— Problem set —
a) Answer these from the quartertone passage:
(i) Which ratios does it give for the true major and minor thirds and sixths?
(ii) What does it say each tuning system has that the others do not have?
(iii) How are two portable keyboards used to get quartertones?
b) Decide whether each statement agrees with the quartertone passage. Answer yes or no, and quote the words that settle it.
(i) Quartertones improve the major and minor thirds and sixths over 12-tone equal temperament.
(ii) The portable keyboard instruments described are sold at a high price.
(iii) Much of Yasser's Theory of Evolving Tonality attacks quartertones.
c) Please reproduce word for word the part of the quartertone passage that opens with the words containing "Advocates of xenharmonic" and closes with "on and on.)".

— Given text —

══════════════════════════════

Advocates of xenharmonic tunings other than quartertones will probably object here that the quartertone system does not afford good approximations to the true (just or pure) untempered major and minor thirds and sixths, ratios 4:5, 5:6, 3:5, 5:8. Quartertones do not improve these intervals at all over what the semitone system or 12-tone equal temperament does. Accordingly, or rather discordantly, the advocates of just intonation and of such temperaments as 19, 22, 31, 41 and 53 tones per octave will refuse to have anything to do with the quartertone (24-tone) system and attack it with all the fervor of the Inquisition of the witch-hunt! (Much of Yasser's Theory of Evolving Tonality is devoted to attacking quartertones and quartertonists; many of the followers of Harry Partch consider quartertones some kind of heresy or unmixed evil; and so on and on.)

They miss a number of important points: it might have been true 100 or 50 years ago that if you spent your money on a special harmonium or organ that could play just intonation or some tuning almost as good as just, that you could not afford a quartertone instrument, and would not have the space to put it in even if you could afford to have it made. So you had an agonizing choice--only one new system, and which one was it to be? And whatever you chose, you were stuck with it for life, so had to spend the rest of your life defending it. And attacking those who weren't so smart as to make exactly the same choice as yours.

Hardly anyone realized that different tuning systems have MOODS, each one having a unique mood that the others do not have, so even the inharmonic scales and those with large errors in the most used intervals are still valuable for their unique emotional coloring and the CONTRAST with every other mood. How could they know? No one could afford instruments in many systems.

Now all is quite different: we have electronic tuning devices that permit accurate tuning of instruments by even those with tin ears. We have the possibility of building in the tuning-means within the instrument itself, or with computers, of putting it in a PROM of other storage-device so that one does not have to tune the instrument; or the tuning can be a program like any other computer program--a software item that can be changed at will. WIth the fretted instruments one can use computer-compiled fretting-tables and locate the frets so that he tuning-system is permanently fixed.

There is a further special case with quartertones: certain portable keyboard instruments are now on the market at a reasonable price--now they may be locked into 12-tone at the factory by a built-in "chip" or some packaged circuit permanently mounted, so that it is difficult to modify them. Yet nearly all of those instruments are equipped with means for raising and lowering the pitch overall--i.e., it will still remain in 12-tone equal temperament but the pitch of say A can be higher or lower than 440 Hz--a quartertone higher or lower or in some cases a minor third higher or lower and anything in between. Then one can get two such instruments and put one a quartertone higher than the other and stack them together and--instant quartertones!

Several makes and models of such highly portable keyboards now being available, that makes writing this article worthwhile at this time. Quartertones are a way for certain types of people to enter xenharmonics, the unexplored tonal area beyond ordinary twelve. Having tasted this new experience, they well may progress further, to such systems as 17, 19, 22, 31 and other numbers of notes per octave.

══════════════════════════════

(Word and item position data)
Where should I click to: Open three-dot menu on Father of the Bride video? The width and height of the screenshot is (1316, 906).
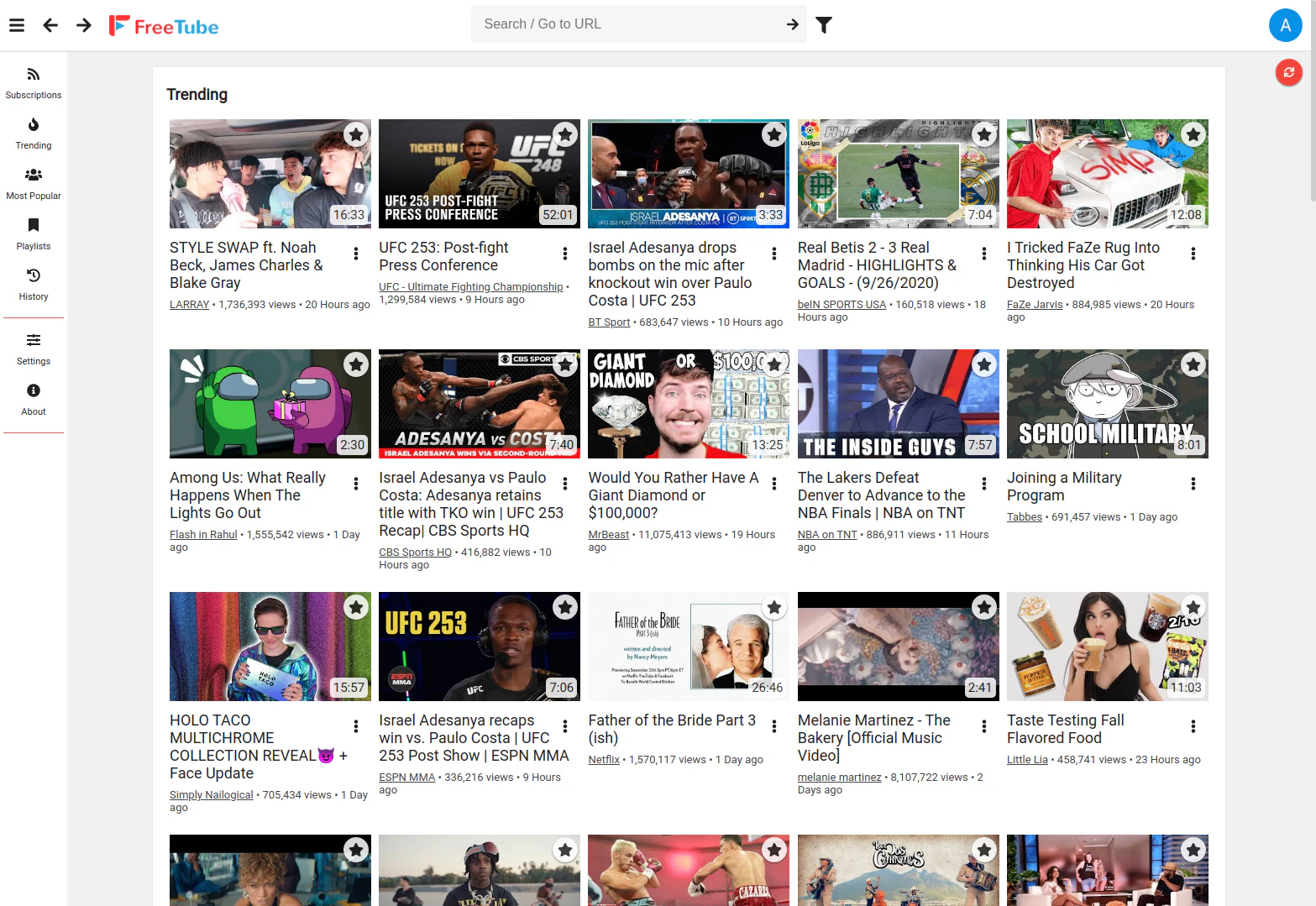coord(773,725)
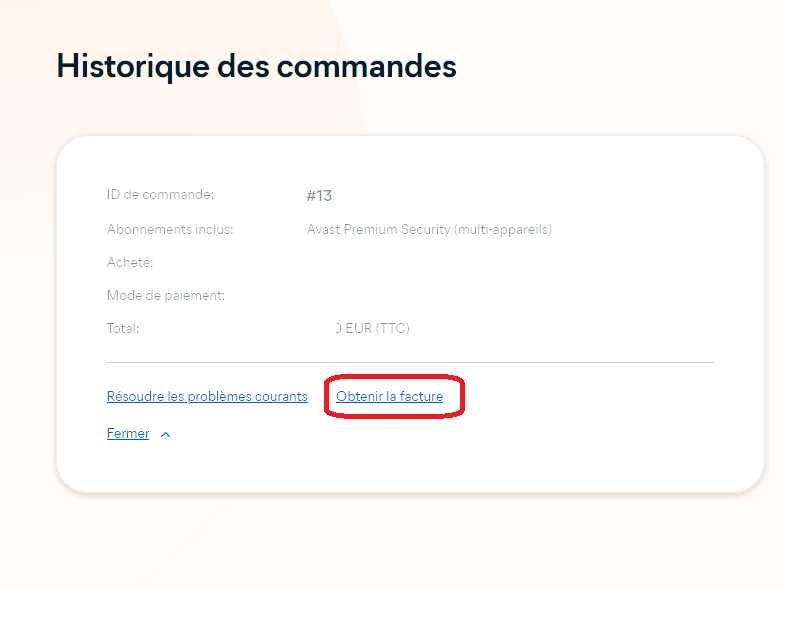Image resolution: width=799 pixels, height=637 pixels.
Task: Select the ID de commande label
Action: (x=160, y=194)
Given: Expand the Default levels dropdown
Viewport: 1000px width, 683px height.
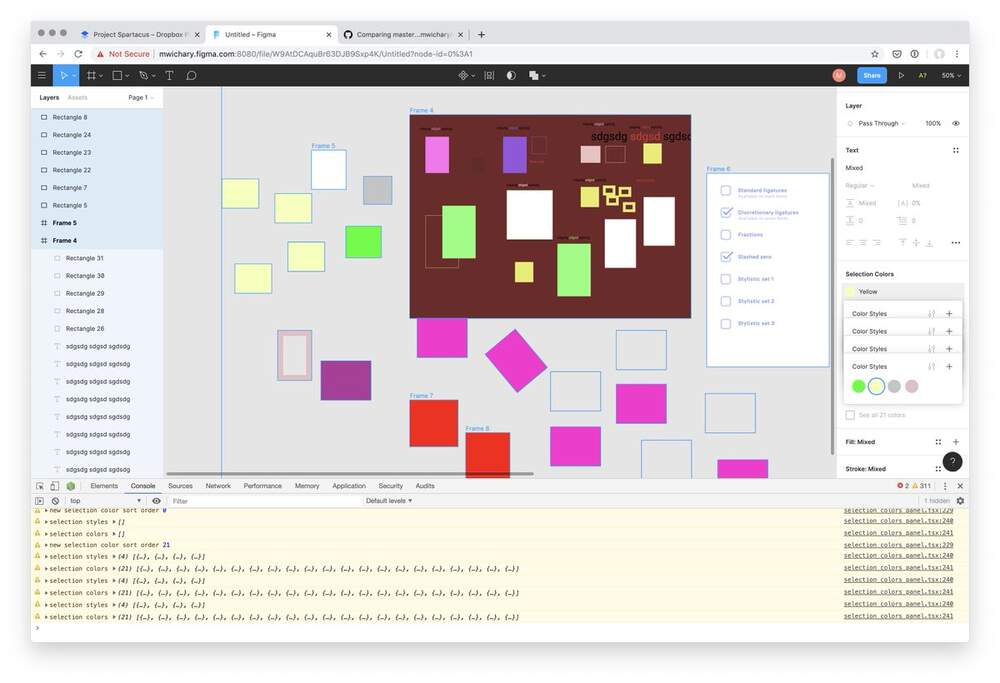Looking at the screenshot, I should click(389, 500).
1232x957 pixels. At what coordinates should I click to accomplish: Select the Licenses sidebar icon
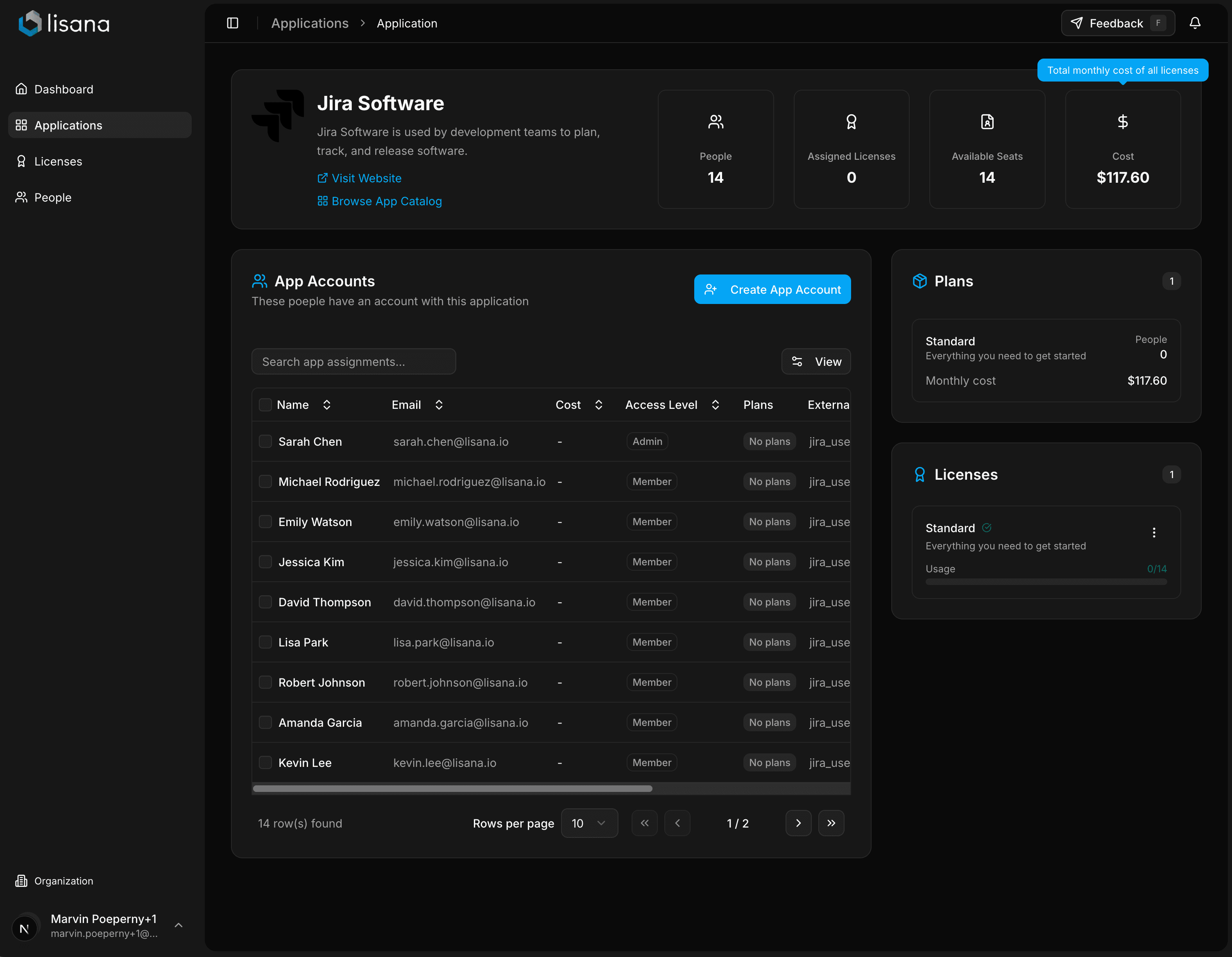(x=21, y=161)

══════════════════════════════

— Exercise results —
a)
(i) 4:5, 5:6, 3:5, 5:8
(ii) A unique mood
(iii) One keyboard is set a quartertone higher than the other, and the two are stacked together.

b)
(i) No: "Quartertones do not improve these intervals at all over what the semitone system or 12-tone equal temperament does."
(ii) No: "certain portable keyboard instruments are now on the market at a reasonable price"
(iii) Yes: "Much of Yasser's Theory of Evolving Tonality is devoted to attacking quartertones and quartertonists"

c)
Advocates of xenharmonic tunings other than quartertones will probably object here that the quartertone system does not afford good approximations to the true (just or pure) untempered major and minor thirds and sixths, ratios 4:5, 5:6, 3:5, 5:8. Quartertones do not improve these intervals at all over what the semitone system or 12-tone equal temperament does. Accordingly, or rather discordantly, the advocates of just intonation and of such temperaments as 19, 22, 31, 41 and 53 tones per octave will refuse to have anything to do with the quartertone (24-tone) system and attack it with all the fervor of the Inquisition of the witch-hunt! (Much of Yasser's Theory of Evolving Tonality is devoted to attacking quartertones and quartertonists; many of the followers of Harry Partch consider quartertones some kind of heresy or unmixed evil; and so on and on.)